Quando si è resa conto di avere ucciso con le sue mani i due figli, ha subito telefonato al padre Iztok Mislej, sostenendo di «non sentire più Mitja ed Ema respirare. Stavo leggendo loro un libro di favole». Queste parole rappresentano il primo scudo, la prima linea di difesa della donna. Poi, non potendo assumere in nessun modo il ruolo di assassina, la mamma si è rifugiata in altre fantasie autoassolventi. Ha ipotizzato la presenza in casa di un altro adulto a lei sconosciuto...»
Ora Kristina Mislej è ricoverata nella sezione psichiatrica dell’Ospedale di Idria e su di lei viene esercitata la massima vigilanza dal momento che esiste un’alta probabilità che possa compiere un gesto tanto autolesionistico quanto disperato.
Finché riuscirà a convincersi che un’altra persona ha ucciso Ema e Mitja, questo gesto disperato non sarà compiuto; se al contrario capirà cos’è effettivamente accaduto sabato notte, ogni soluzione è aperta e possibile. L’autopsia e l’esame esterno dei due piccoli corpi, hanno portato in superficie altri dettagli sconvolgenti: sul collo del maschietto sono emersi i segni evidenti dello strangolamento. Per soffocare Mitja non sono stati dunque sufficienti i cuscini premuti a forza sulla piccola bocca e sul naso. Sono state necessarie anche le mani e la loro stretta mortale.
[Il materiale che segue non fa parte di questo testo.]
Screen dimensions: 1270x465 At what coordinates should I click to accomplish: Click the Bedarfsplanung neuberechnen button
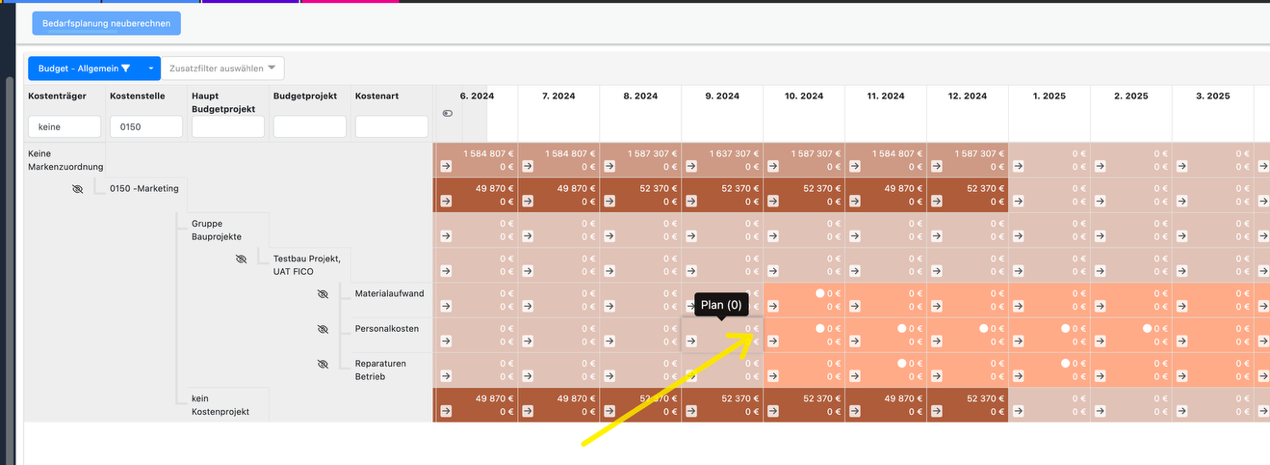pyautogui.click(x=106, y=23)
Come Kristina Mislej potrà accettare questa ricostruzione dell’omicidio, al momento è difficile dire. Certo è che fin dall’epoca della scuola dell’obbligo la donna al centro di questa storia terribile aveva manifestato segni d’insofferenza e stravaganza nei rapporti con gli altri alunni. Più volte gli insegnanti avevano segnalato quelle che apparivano anomalie comportamentali, ma il padre medico aveva aiutato e protetto in ogni modo la figlia. Le aveva costruito attorno un sistema di sicurezza e di tutela, forte anche delle sua posizione sociale e del ruolo rivestito.
Ora a Sesana molte persone, i cui figli sono stati compagni di scuola della mamma indagata per l’infanticidio dei suoi due figli, stanno cercando di fare emergere pubblicamente gli antichi problemi che - se affrontati per tempo e senza reticenze o protezioni - avrebbero forse evitato tanto dolore. Sul banco «virtuale» degli imputati rischiano di finire anche i servizi sociali che non avrebbero compreso la gravità dello stato mentale di Kristina Misley o lo avrebbero sottovalutato.
Certo è che la dipendenza dall’alcol ha aggravato la situazione psichica già difficile delle donna. Un altro colpo alla sua stabilità è stato inferto dalla separazione dal marito, Edward Gorup, sfociata nel rientro coi figli nell’abitazione dei propri genitori. Tre mesi fa la svolta e il tentativo di affrancarsi dalla famiglia, cercando di costruirsi un proprio spazio e una vita autonoma nel condominio di via Ivan Tursic 7.
Come si sia concluso questa tentativo è sotto gli occhi di tutti. Il marito, dipendente del Casinò di Cosina, era rientrato anche lui a vivere in famiglia, a Smarje, piccola località carsica slovena. Intanto stanno entrando in scena gli avvocati. È evidente che il difensore di Kristina Mislej, l’avvocato Branko Gvozdic, cercherà di accreditare la tesi dell’infermità mentale della sua cliente. Niente processo, nessuna condanna ma una lunga permanenza in una casa di cura per malati psichici.
Non dovrebbe essere molto difficile raggiungere questo obiettivo. Il marito si è invece rivolto allo studio legale Matos per cercare di definire a livello di Tribunale le eventuali responsabilità di chi doveva agire e avrebbe lasciato correre, rinviando ogni soluzione, smorzando i fatti, nascondendo le verità e persino alterando documenti.